Panhard Dyna, Ferrari Daytona Groupe IV, Porsche 356, Dino 246 GT…Les participants défilent et viennent perturber le calme absolu de cette forêt d’altitude. Voilà ce que représente pour moi la magie de cette course : photographier des véhicules iconiques en pleine nature, bien loin de l’agitation et du bourdonnement des villes ou de l’euphorie des circuits.
Les Ferrari V12, reines du plateau.
Dans la catégorie « insolite », voilà sans hésitation les deux vainqueurs de la journée. Bien que la célébrissime Citroën 2CV ne soit pas rare sur nos routes, en voir une participer à une course d’une telle ampleur, qui plus est en jouant le jeu à fond (admirez cette tenue de route assortie d’un vertigineux roulis !), est assez remarquable. Mais c’est une suédoise qui retient davantage mon attention, de par sa rareté. Cette Saab V4 au phare central ne ressemble à aucune autre et apporte une touche d’exotisme amusante à l’ensemble.

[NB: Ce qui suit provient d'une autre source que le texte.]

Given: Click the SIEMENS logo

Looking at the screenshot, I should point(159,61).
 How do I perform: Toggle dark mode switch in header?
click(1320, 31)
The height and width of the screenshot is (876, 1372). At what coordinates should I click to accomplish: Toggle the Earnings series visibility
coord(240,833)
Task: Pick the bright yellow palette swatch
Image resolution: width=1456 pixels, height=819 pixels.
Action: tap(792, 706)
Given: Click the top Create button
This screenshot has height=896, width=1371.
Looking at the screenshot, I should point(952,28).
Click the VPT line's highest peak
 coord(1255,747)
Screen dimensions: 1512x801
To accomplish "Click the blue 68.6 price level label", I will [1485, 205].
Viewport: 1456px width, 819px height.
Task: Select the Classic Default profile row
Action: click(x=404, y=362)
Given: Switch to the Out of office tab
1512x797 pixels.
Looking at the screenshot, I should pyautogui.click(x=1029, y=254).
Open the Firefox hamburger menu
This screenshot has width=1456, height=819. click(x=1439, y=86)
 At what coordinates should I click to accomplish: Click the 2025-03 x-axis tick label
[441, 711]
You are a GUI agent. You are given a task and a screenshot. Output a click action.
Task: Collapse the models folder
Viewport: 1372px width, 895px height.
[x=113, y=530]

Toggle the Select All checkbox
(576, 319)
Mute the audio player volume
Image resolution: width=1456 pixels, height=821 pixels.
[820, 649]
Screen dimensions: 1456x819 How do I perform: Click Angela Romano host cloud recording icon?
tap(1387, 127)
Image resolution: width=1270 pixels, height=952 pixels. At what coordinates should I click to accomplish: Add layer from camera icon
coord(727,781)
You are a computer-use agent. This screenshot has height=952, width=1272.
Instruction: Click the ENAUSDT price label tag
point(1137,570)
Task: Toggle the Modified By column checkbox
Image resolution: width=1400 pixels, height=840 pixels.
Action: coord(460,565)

Ici la sublime Ferrari 250 GT Lusso, encanaillée par son absence de pare-chocs et l’adhésif anti bris de verre sur les phares. Qui a dit qu’une élégante GT ne pouvait pas se frotter au terrain ?
Une fois les derniers équipages passés sous nos yeux, nous reprenons la route avec pour clap de fin le privilège de suivre pour la seconde fois une 275 GTB, cette fois-ci dans un très distingué rouge bordeaux.
Le manque de temps aura eu raison de notre équipage et nous n’avons pas pu nous rendre sur la ligne d’arrivée de cette 27ème édition, place Masséna à Nice. Voilà très certainement le seul bémol de ce qui a été pour moi ma première expérience au Tour Auto : l’ampleur de la course. En effet, en une journée à travers les routes des Alpes Maritimes nous n’avons pu suivre qu’un seul plateau, laissant derrière nous bon nombre de participants qui sont arrivés avec plusieurs heures d’écart. Mais au-delà de ces considérations logistiques, le Tour Auto est une course merveilleuse. Le choix des routes, la qualité et la variété des véhicules engagés, les villes-étapes et surtout le fait de se retrouver en pleine nature concourent à faire de l’événement un rendez-vous incontournable pour tout passionné. L’ambiance compétition « à l’ancienne » est bien là et l’hommage rendu au Tour de France Automobile est à la hauteur. A n’en point douter, le pari est réussi.